In 1992, Sounds 93FM ran a networked show between 22:00-06:00 each day with the programme coming from Fifeshire FM in Nelson creating an "Over The Top" network - Over The Top referring to the top part of the South Island. This arrangement ended in 1993, and Sounds FM resumed their own overnight programming.

The station was later sold to Marlborough Media and the name shortened to Sounds FM. The relay to Kaikōura was dropped in the late 1990s but then re-established in early 2007 on 90.3FM (now 89.9FM). Marlborough Media also operated a second station called Easy FM. In December 2007 Marlborough Media was sold to MediaWorks and in August 2008 Sounds FM was rebranded as More FM.

Programming during the morning was locally produced from the former Sounds FM studios.
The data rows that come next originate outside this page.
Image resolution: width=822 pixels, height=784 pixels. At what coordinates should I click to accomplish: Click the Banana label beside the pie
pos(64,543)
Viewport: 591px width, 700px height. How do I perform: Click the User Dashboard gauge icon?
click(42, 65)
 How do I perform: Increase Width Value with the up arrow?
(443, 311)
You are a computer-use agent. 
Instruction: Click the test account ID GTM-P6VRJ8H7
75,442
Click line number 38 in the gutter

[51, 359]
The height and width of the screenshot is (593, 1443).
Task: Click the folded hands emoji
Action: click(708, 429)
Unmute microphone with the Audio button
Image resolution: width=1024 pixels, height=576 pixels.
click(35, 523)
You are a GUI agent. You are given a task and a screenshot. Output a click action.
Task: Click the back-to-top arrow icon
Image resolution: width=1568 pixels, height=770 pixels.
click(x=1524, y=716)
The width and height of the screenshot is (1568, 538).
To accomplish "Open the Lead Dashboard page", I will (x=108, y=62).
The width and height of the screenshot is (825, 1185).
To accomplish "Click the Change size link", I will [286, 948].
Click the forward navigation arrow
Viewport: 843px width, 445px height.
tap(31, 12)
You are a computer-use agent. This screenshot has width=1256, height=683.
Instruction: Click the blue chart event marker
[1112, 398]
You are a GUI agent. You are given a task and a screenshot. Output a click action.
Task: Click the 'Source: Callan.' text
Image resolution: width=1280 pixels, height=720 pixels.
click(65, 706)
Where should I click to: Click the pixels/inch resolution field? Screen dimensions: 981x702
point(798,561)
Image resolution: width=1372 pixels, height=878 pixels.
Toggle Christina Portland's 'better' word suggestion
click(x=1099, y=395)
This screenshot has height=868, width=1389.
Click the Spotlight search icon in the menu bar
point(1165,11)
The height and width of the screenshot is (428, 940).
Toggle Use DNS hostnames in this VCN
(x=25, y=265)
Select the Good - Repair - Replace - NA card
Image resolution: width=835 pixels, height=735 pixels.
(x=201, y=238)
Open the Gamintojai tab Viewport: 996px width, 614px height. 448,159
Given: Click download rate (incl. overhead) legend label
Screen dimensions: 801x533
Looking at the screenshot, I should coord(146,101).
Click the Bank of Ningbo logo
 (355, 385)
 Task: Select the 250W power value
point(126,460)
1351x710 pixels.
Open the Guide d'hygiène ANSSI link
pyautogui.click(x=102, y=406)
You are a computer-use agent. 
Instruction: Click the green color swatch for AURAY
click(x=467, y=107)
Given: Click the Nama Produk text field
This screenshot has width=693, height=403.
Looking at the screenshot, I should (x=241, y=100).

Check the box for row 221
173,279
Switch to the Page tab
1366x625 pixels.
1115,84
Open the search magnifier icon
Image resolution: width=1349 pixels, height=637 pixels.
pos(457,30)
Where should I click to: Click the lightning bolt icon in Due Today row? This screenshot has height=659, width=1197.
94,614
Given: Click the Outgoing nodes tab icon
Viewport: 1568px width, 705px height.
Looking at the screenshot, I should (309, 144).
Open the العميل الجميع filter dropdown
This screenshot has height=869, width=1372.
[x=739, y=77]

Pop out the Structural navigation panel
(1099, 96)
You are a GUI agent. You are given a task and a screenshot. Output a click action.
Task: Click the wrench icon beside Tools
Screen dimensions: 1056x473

The breakfast show is networked from More FM Canterbury. From 15:00 onwards, the station is networked from the Auckland More FM studio, like most of the other More FM stations.

The local morning show (from 10:00-15:00) was previously hosted by Georgia Watt. Former host Glen Kirby left the station in 2015, along with Natasha Knox, who returned in 2017 - the latter of which now works in Promotions. Josh Fogden left the station in 2017. There is no local programming on the station today.